Berlet, a paralegal investigator, is a former vice-president of the National Lawyers Guild, a body described as pro-communist by conservative critics. He has served on the advisory board of the Center for Millennial Studies at Boston University, and currently sits on the advisory board of the National Committee Against Repressive Legislation. In 1982, he was a Mencken Awards finalist in the best news story category for "War on Drugs: The Strange Story of Lyndon LaRouche," which was published in High Times.
Biography
Background
Berlet attended the University of Denver for three years, where he majored in sociology with a journalism minor. He left the university in 1971 to work as an alternative journalist. Berlet did not complete his degree. In the mid-1970s, he went on to co-edit a series of books on student activism for the National Student Association and National Student Educational Fund. He also became an active shop steward with the National Lawyers' Guild, a liberal bar association.
During the late 1970s, he became the Washington, D.C. bureau chief of High Times magazine, and in 1979, he helped to organize citizens' hearings on FBI surveillance practices. From then until 1982, he worked as a paralegal investigator at the Better Government Association in Chicago, conducting research for an American Civil Liberties Union case, involving police surveillance by the Chicago police (which became known as the "Chicago Red Squad" case ). He also worked on cases filed against the FBI or police on behalf of the Spanish Action Committee of Chicago, the National Lawyers' Guild, the American Indian Movement, Socialist Workers Party, the Christic Institute, and the American Friends Service Committee (a Quaker group). Berlet served as Vice President of the National Lawyer's Guild, although he himself is not an attorney and does not have a law degree.

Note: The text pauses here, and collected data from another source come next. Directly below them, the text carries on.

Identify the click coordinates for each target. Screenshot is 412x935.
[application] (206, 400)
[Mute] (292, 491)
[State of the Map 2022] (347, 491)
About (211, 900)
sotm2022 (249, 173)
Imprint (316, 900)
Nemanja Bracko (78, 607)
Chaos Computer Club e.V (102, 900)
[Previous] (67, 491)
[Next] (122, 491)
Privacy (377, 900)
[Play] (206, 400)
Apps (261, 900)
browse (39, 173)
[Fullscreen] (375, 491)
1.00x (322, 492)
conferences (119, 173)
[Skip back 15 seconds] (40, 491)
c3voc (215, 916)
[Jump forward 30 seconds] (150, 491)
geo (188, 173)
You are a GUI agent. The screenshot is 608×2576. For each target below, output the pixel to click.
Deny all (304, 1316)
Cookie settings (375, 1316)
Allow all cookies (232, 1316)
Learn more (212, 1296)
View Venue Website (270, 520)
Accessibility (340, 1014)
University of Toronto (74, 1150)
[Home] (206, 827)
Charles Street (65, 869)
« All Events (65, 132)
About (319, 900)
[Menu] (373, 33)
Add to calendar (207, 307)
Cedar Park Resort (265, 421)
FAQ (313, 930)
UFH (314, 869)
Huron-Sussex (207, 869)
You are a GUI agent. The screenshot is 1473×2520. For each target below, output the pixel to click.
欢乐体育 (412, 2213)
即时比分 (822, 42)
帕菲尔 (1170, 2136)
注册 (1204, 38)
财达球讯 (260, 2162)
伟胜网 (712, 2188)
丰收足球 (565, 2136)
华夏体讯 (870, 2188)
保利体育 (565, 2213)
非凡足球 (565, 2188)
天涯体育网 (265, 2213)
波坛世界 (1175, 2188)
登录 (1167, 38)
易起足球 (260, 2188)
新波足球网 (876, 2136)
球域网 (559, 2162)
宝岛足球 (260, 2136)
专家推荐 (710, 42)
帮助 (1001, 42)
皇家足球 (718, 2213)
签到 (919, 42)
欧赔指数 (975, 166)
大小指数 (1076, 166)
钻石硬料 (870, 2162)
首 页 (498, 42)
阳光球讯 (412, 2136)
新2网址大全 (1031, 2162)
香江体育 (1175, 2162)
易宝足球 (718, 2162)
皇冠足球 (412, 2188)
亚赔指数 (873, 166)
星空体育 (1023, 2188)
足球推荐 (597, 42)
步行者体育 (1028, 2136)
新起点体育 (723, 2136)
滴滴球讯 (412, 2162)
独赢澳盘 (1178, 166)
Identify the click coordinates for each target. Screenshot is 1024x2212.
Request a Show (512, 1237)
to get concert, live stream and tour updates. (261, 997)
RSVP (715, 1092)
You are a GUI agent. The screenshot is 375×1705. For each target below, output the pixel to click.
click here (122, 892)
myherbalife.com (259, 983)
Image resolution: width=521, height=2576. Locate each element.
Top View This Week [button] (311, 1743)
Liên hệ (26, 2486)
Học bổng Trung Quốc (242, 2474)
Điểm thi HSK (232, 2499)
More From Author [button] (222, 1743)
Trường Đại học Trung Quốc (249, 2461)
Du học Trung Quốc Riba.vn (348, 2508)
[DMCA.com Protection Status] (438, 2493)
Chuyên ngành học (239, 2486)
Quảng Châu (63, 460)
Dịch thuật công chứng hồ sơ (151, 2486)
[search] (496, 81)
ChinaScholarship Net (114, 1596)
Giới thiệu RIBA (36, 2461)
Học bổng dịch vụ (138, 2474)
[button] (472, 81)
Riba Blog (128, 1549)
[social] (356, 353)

In 1982, Berlet joined Political Research Associates, and in 1985, he founded the Public Eye BBS, the first computer bulletin board aimed at challenging the spread of white-supremacist and neo-Nazi material on the Web, and the first to provide an online application kit for requesting information under the U.S. Freedom of Information Act . He helped found the "Chicago Area Friends of Albania", in 1983.
Berlet is also a photojournalist. His photographs, particularly of Ku Klux Klan and neo-Nazi rallies, have been carried on the Associated Press wire, have appeared on book and magazine covers, album covers and posters, and have been published in the Denver Post, Washington Star, and Chronicle of Higher Education.
In 1996, he acted as an advisor on the Public Broadcasting Service documentary mini-series With God on Our Side: The Rise of the Religious Right in America, which was later published as a book by William Martin .
Berlet argues that the U.S. is currently undergoing a right-wing backlash that is the most sustained of its kind in U.S. history. He argues that, although 95% of the USA's hate crimes are committed by people not affiliated with any group, they have nevertheless internalized a narrative developed and promoted by the right wing that demonizes certain groups, including blacks or gays. He argues that the left must develop coalitions to find a way to counter-balance these narratives, instead of becoming isolated as another side of the "lunatic fringe" .
In ZOG Ate My Brains, Berlet warns of a "troubling resurgence on the political Left" of anti-Semitic conspiracy theories as a result of Gulf intervention and the 9/11 Terrorist attacks.
Criticism of Berlet
Berlet has been criticized by The New American for having accused the Anti-Defamation League, in a 1993 op-ed piece for the New York Times, of down-playing the right-wing threat while focusing on left-wing groups .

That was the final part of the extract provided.